The title of this post is the title of this notable new article by Gabriel (Jack) Chin now available via SSRN. Here is the abstract:

Critics of the criminal justice system observe that the promise of Gideon v. Wainwright has been unfulfilled.  They decry both the inadequate quality of representation available to indigent defendants, and the racially disproportionate outcome of the process.  Some hope that better representation can help remedy the gross overrepresentation of minorities in the criminal justice system.  This essay is doubtful that better lawyers will significantly address that problem.

When the Supreme Court decided Gideon, it had two main purposes.  First, it intended to protect the innocent from conviction.  This goal, while imperfectly achieved at best, was explicit.  Since Gideon, the Court has continued to recognize the importance of claims of innocence at trial, with important, pro-defense decisions in the areas of confrontation, jury fact-finding, the right to present a defense and in other areas.

The Court's second goal was to protect African Americans subject to the Jim Crow system of criminal justice.  But, as it had in Powell v. Alabama, the Court pursued this end covertly and indirectly; the Court attempted to deal with racial discrimination without explicitly addressing it.  This timidity was portentous.  Gideon did not mark the beginning of a judicial project to eliminate race from the criminal justice system root and branch; three years after Gideon, the Court allowed prosecutors to exercise peremptory challenges of jurors based on race.  Since Gideon, the Court has made it practically impossible to invoke racial bias as a defense; so long as those charged are in fact guilty, discrimination in legislative criminalization, in enforcement and in sentencing practices are essentially unchallengeable.

Since Gideon, racial disproportionality in the prison population has increased.  Not only might Gideon not have solved the problem, it may have exacerbated it.  To the extent that Gideon improved the quality of counsel available to the poor, defense lawyers may be able to obtain favorable exercises of discretion in investigation, prosecution and sentencing for indigent white defendants that they cannot for clients of color.  For these reasons, racial disparity likely cannot be remedied indirectly, with more or better lawyers. Instead, the remedy lies in directly prohibiting discrimination, and having fewer crimes on the books, fewer arrests, and fewer prosecutions.

:: Material provided ::
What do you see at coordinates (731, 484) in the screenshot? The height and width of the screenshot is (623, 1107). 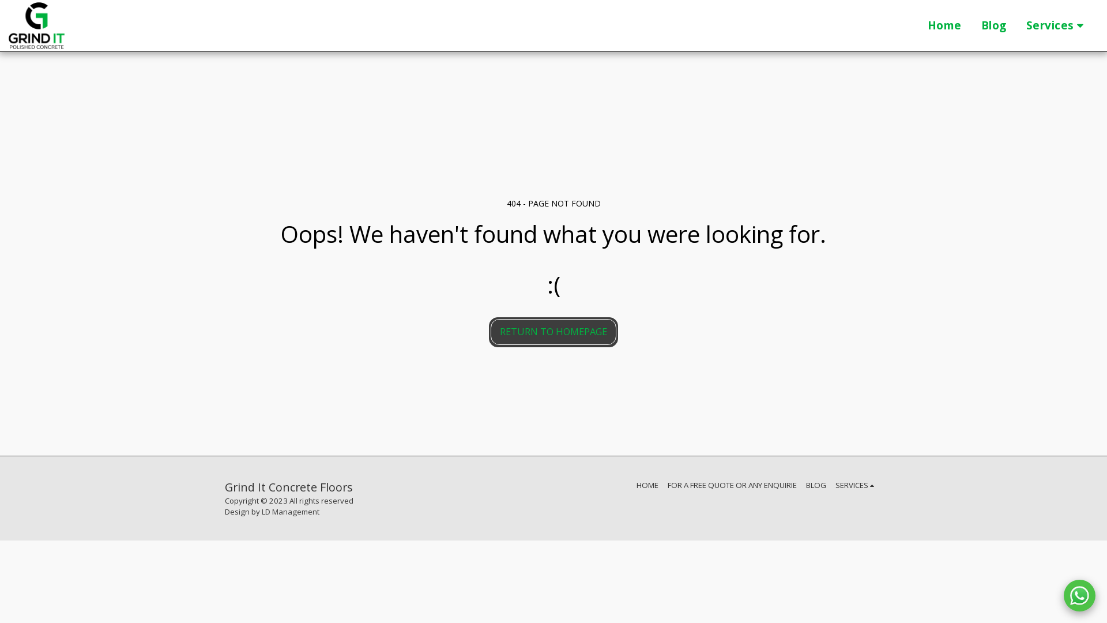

:: Written instruction 1 ::
According to the abstract on Gideon, what did the Supreme Court allow prosecutors to do three years after that decision?
:: Written instruction 2 ::
Reproduce word for word the stretch of the Gideon abstract from "Critics of the" through "in other areas.".
Use only the text to respond.

:: Exercise response 1 ::
It allowed them to exercise peremptory challenges of jurors based on race.

:: Exercise response 2 ::
Critics of the criminal justice system observe that the promise of Gideon v. Wainwright has been unfulfilled.  They decry both the inadequate quality of representation available to indigent defendants, and the racially disproportionate outcome of the process.  Some hope that better representation can help remedy the gross overrepresentation of minorities in the criminal justice system.  This essay is doubtful that better lawyers will significantly address that problem.

When the Supreme Court decided Gideon, it had two main purposes.  First, it intended to protect the innocent from conviction.  This goal, while imperfectly achieved at best, was explicit.  Since Gideon, the Court has continued to recognize the importance of claims of innocence at trial, with important, pro-defense decisions in the areas of confrontation, jury fact-finding, the right to present a defense and in other areas.